Dalam banyak kasus, ketidakpahaman ini menyebabkan anak-anak merasa bahwa mereka perlu "menyembunyikan" kebutuhan khusus mereka agar tidak dianggap berbeda. Ini menimbulkan perasaan rendah diri yang berlarut-larut dan bisa berdampak pada kepercayaan diri mereka seumur hidup.
Bagaimana mungkin kita bisa berharap anak-anak ini berkembang dengan optimal jika lingkungan di sekitar mereka menempatkan batasan yang begitu ketat pada kebebasan mereka? Mungkin benar bahwa mereka membutuhkan dukungan ekstra untuk menjalani hari-hari mereka di sekolah, namun kita tidak bisa mengabaikan hak mereka untuk merasakan kebebasan dalam belajar dengan cara yang sesuai dengan kondisi mereka.
Dalam perjalanan saya sebagai seorang guru dan praktisi anak berkebutuhan khusus, saya terus belajar bahwa harmoni antara kebebasan dan tuntutan dapat tercapai ketika kita semua memiliki pemahaman yang cukup. Edukasi bagi guru dan keluarga tentang kebutuhan khusus bukan sekadar tambahan, melainkan kebutuhan.
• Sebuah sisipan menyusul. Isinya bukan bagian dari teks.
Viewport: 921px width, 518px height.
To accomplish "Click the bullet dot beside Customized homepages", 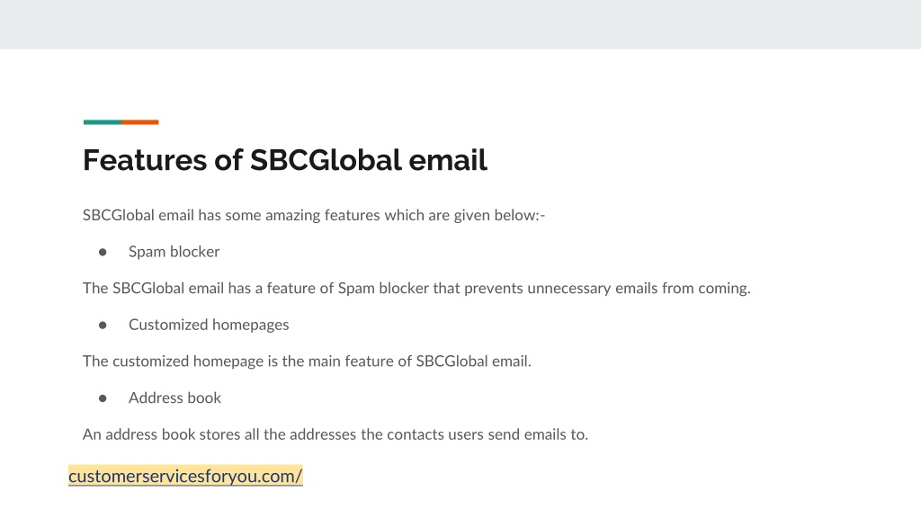I will coord(103,325).
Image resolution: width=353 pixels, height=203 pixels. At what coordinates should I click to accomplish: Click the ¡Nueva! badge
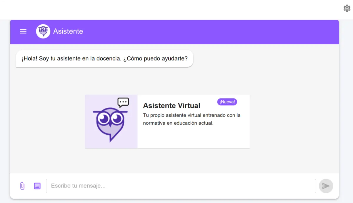[227, 102]
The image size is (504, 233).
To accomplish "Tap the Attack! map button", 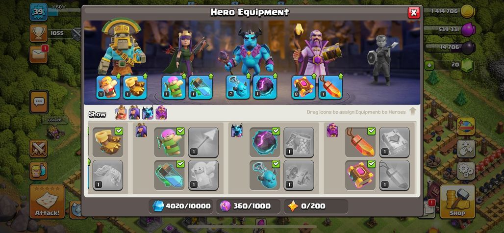I will pos(47,202).
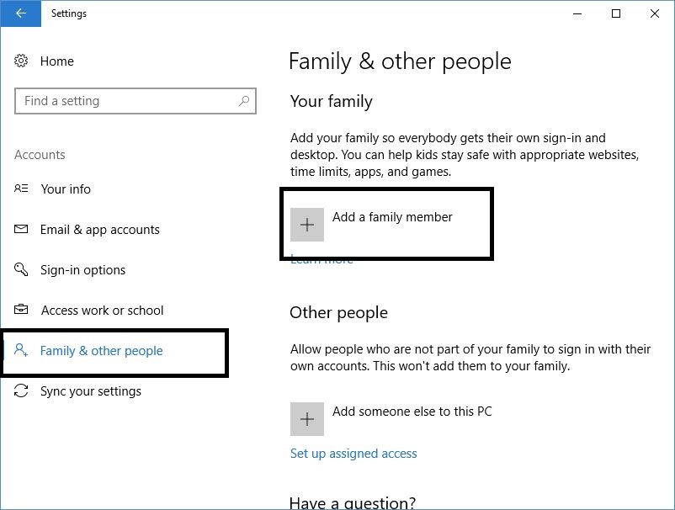Open Email & app accounts

(x=100, y=230)
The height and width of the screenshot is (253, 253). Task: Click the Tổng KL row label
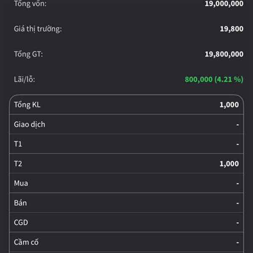tap(27, 105)
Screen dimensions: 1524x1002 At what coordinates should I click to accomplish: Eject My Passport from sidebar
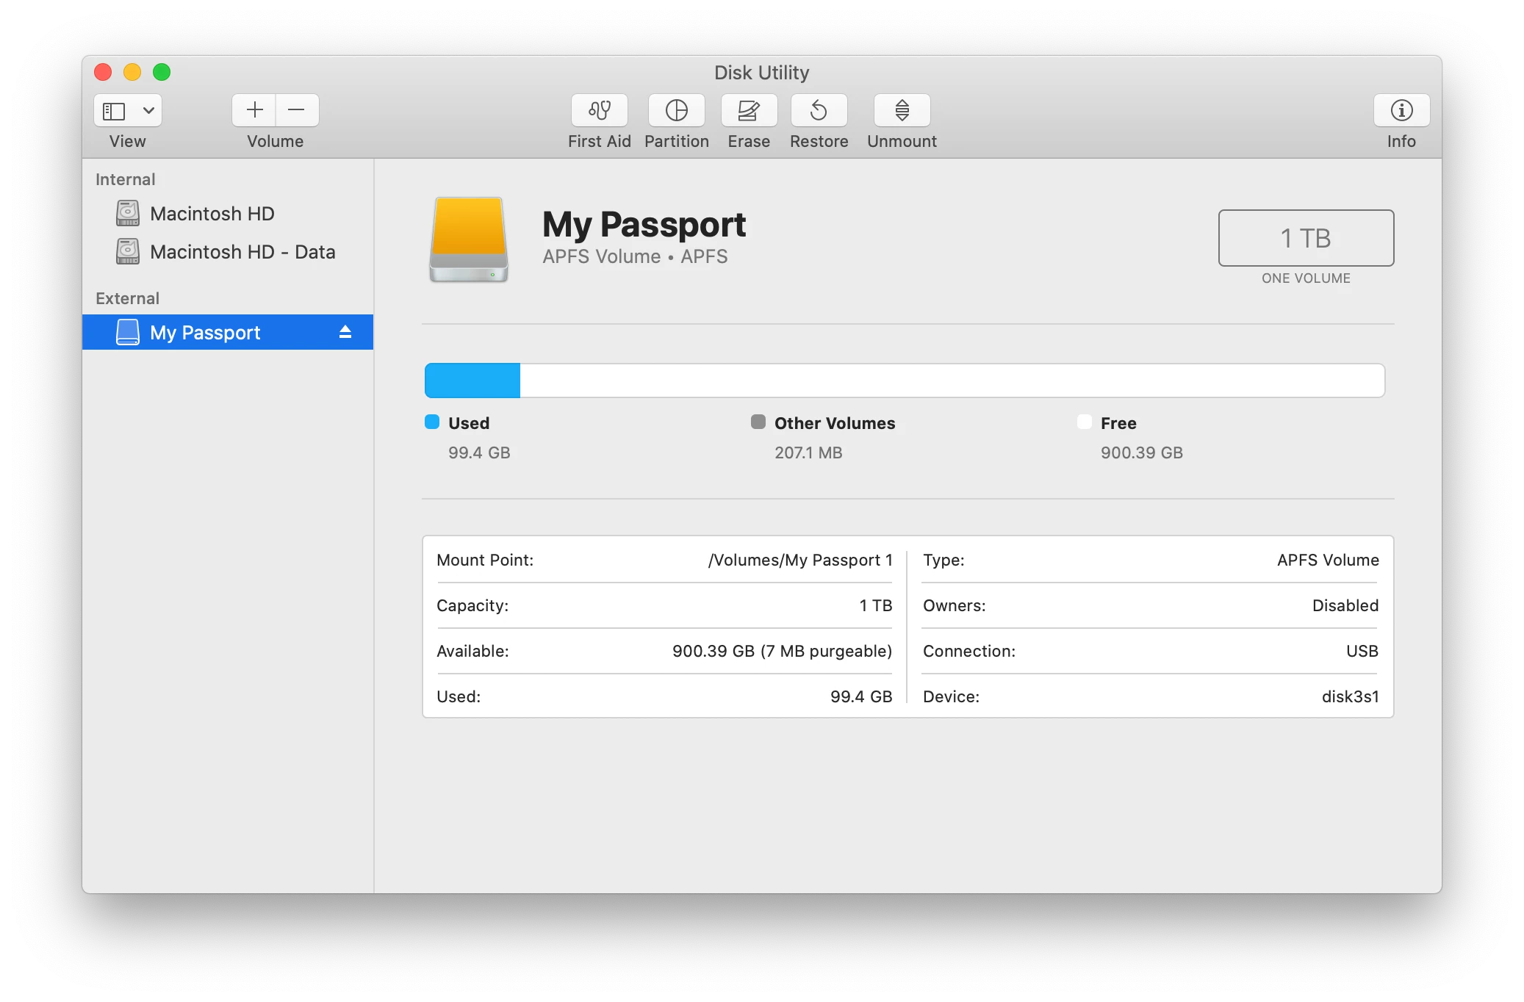click(x=345, y=332)
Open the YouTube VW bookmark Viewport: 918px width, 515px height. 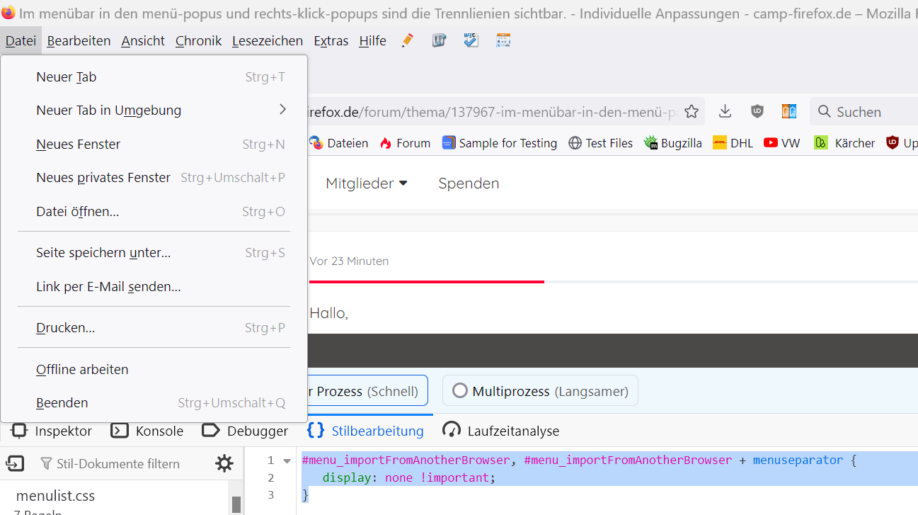pos(782,143)
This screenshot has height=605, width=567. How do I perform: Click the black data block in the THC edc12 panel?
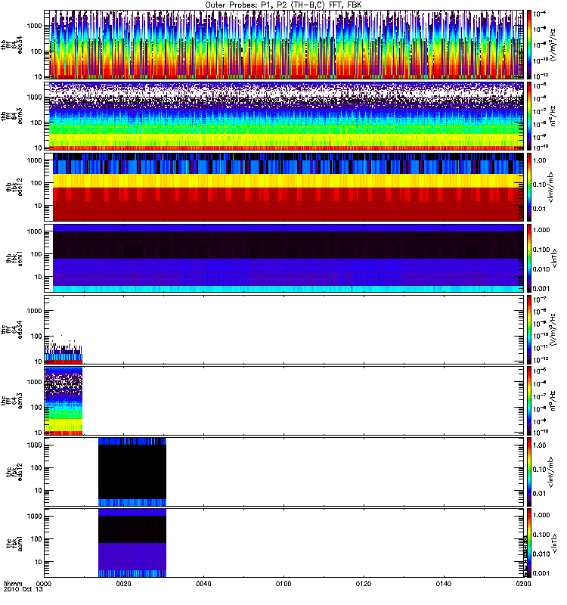132,470
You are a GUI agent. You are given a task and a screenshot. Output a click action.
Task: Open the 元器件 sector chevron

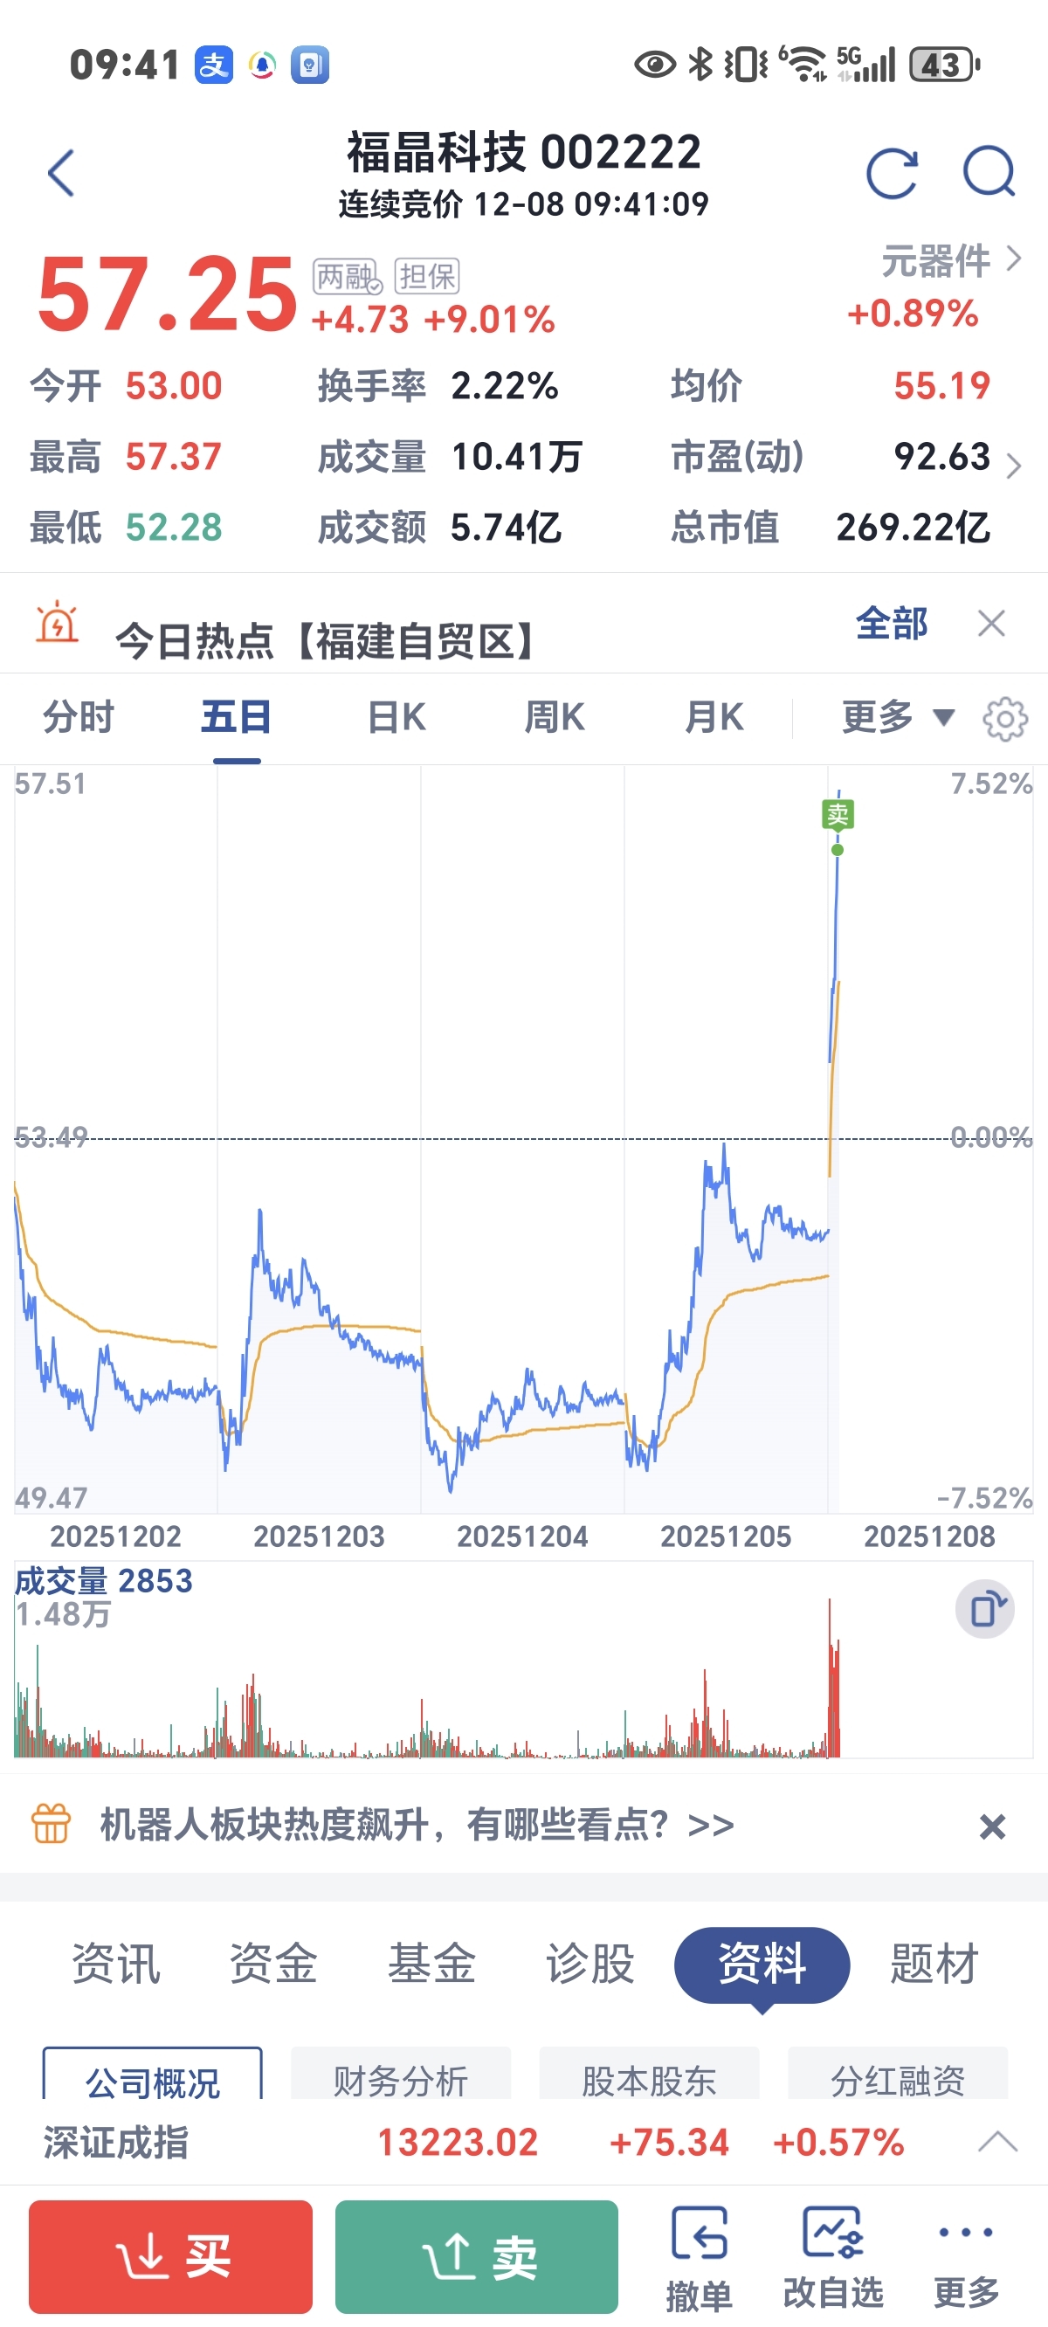(1014, 259)
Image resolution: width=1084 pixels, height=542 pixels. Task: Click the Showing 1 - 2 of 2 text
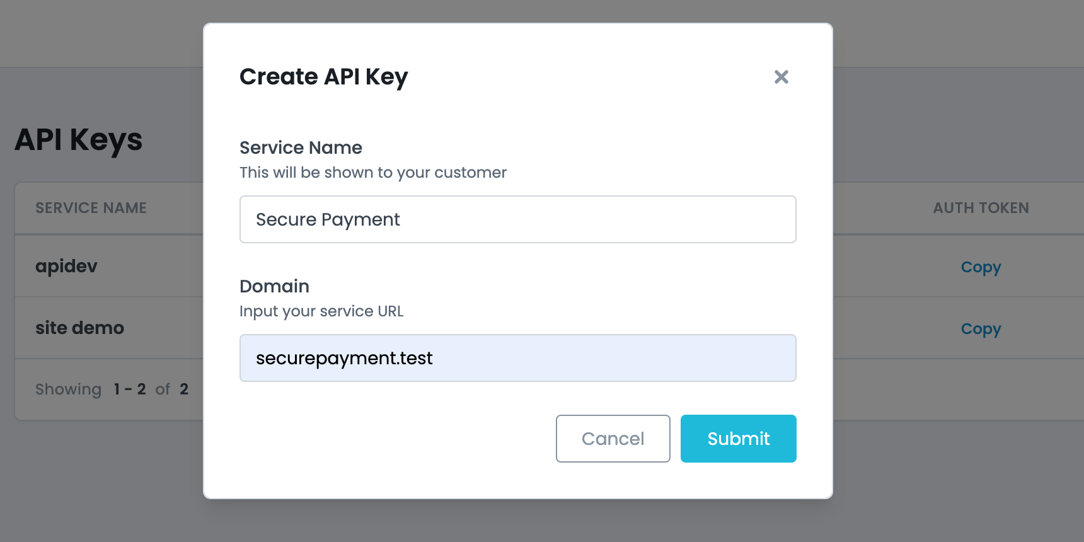click(112, 389)
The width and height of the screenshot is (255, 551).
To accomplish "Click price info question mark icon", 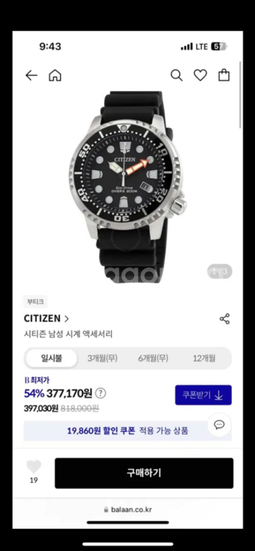I will click(x=101, y=393).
Ketika guru memiliki pengetahuan lebih, mereka bisa membantu anak-anak menemukan cara belajar yang sesuai tanpa mengorbankan potensi unik yang ada dalam diri anak tersebut.
Vygotsky (1978) dalam teorinya tentang zone of proximal development menunjukkan bahwa setiap anak memiliki potensi yang dapat berkembang maksimal dengan bimbingan dan dukungan yang tepat. Artinya, ketika guru dan keluarga memberikan kebebasan yang mendukung perkembangan, anak akan berkembang lebih baik dibandingkan jika dipaksa sesuai dengan standar umum.
Untuk menciptakan sekolah inklusi yang sejati, kita harus mengedukasi bukan hanya guru, tapi juga keluarga dan masyarakat. Program-program seperti pelatihan guru, seminar untuk orang tua, serta kampanye di masyarakat mengenai kebutuhan khusus bisa menjadi langkah awal untuk mempersempit kesenjangan pemahaman ini. Di sinilah pentingnya kesadaran bersama, bahwa setiap anak, terlepas dari kebutuhan khususnya, memiliki hak untuk belajar dengan cara yang membebaskan mereka dan menghormati keunikan mereka.
Perjalanan saya dari seorang anak berkebutuhan khusus yang merasa terasing hingga menjadi seorang guru dan aktivis dalam pendidikan khusus, telah mengajarkan saya bahwa dunia yang bertabrakan ini sebenarnya bisa disatukan jika kita semua mau membuka diri dan saling memahami. Kita semua berhak merasakan kebebasan dalam belajar, tapi kita juga bertanggung jawab untuk menciptakan sistem yang tidak hanya menuntut, melainkan mendukung setiap anak dengan segala keunikannya untuk berkembang menjadi versi terbaik dari dirinya sendiri.